»»

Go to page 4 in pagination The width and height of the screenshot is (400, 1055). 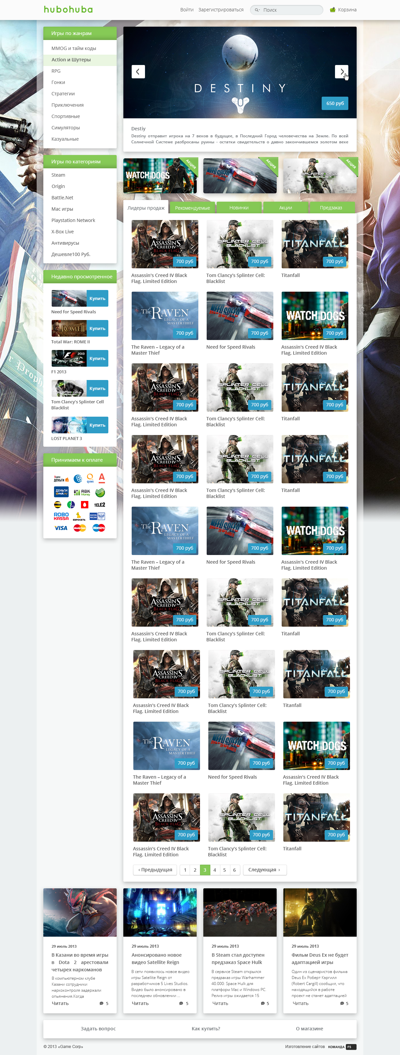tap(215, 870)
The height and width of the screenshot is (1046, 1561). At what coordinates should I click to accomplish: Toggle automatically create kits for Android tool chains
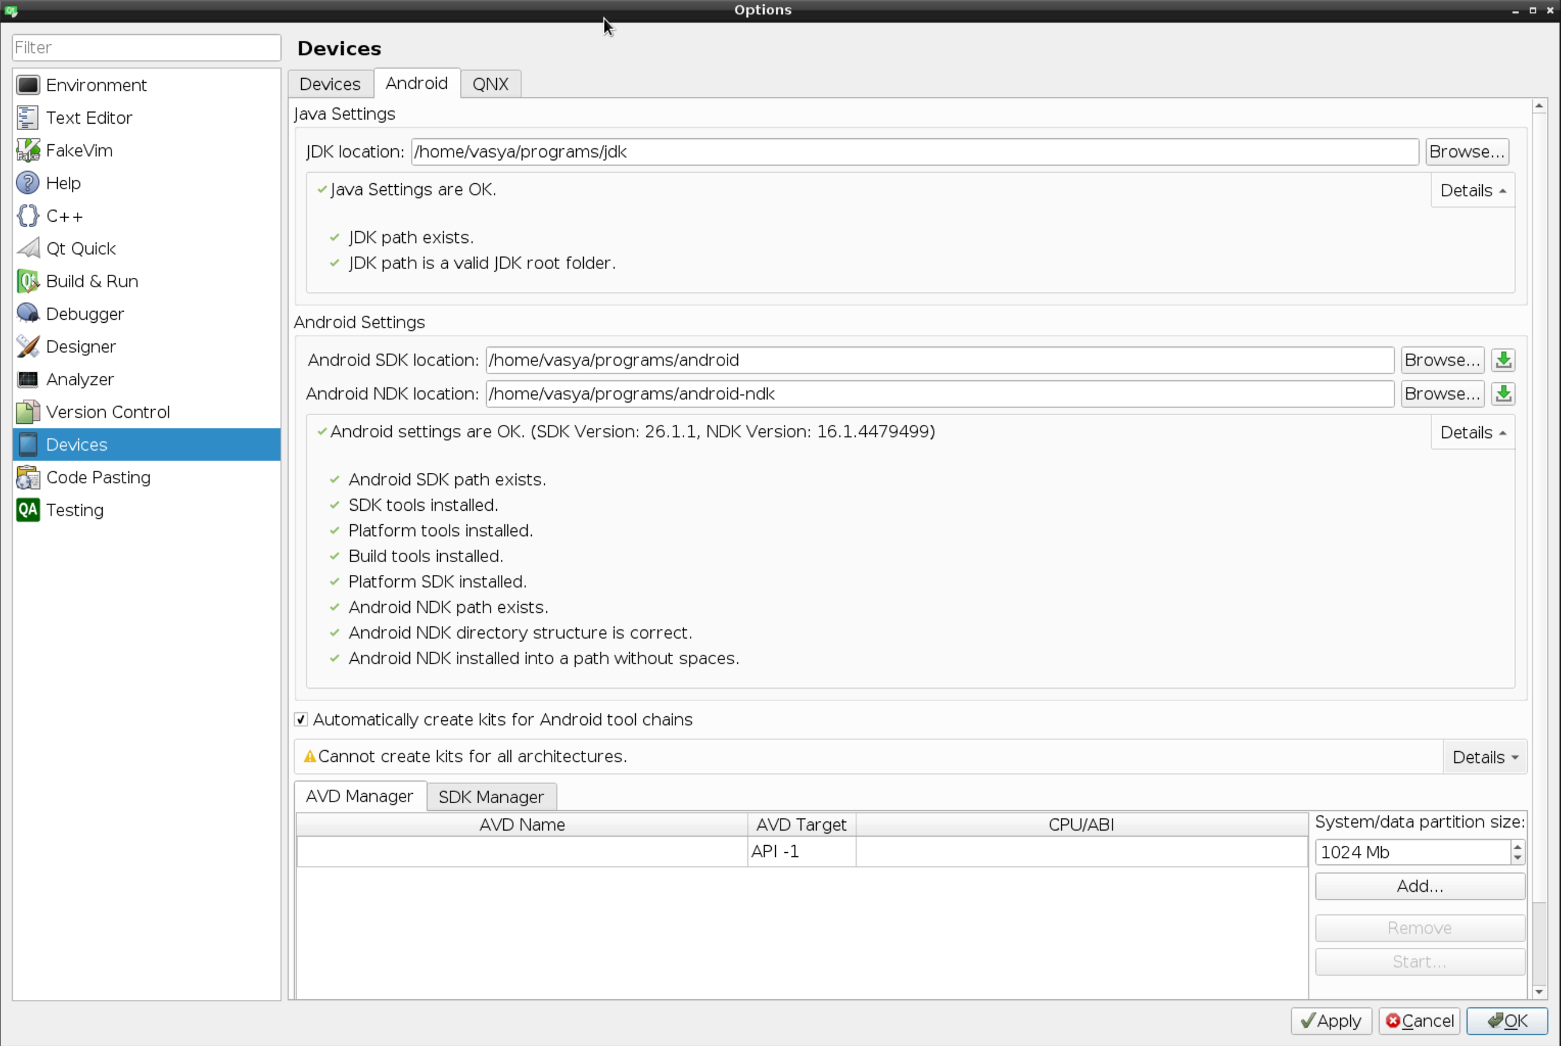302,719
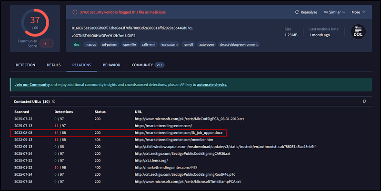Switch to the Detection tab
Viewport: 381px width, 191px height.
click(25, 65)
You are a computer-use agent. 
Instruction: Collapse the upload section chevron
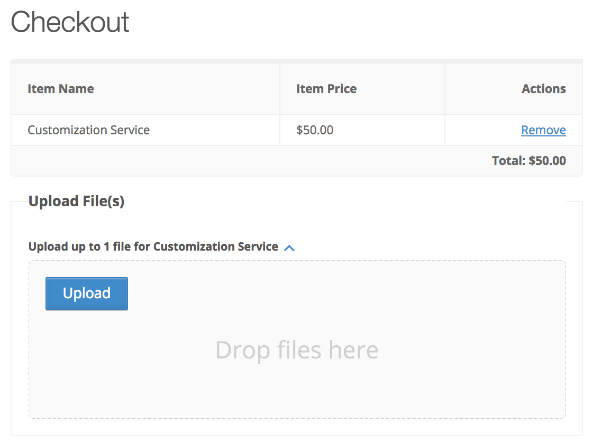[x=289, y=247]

««

Problem statement: Exactly repeat every line from the line that includes "You are a computer-use agent." to the end of the listing, and nothing else, leaving pictures out.

Reply:
You are a computer-use agent. 
Instruction: Collapse the upload section chevron
[x=289, y=247]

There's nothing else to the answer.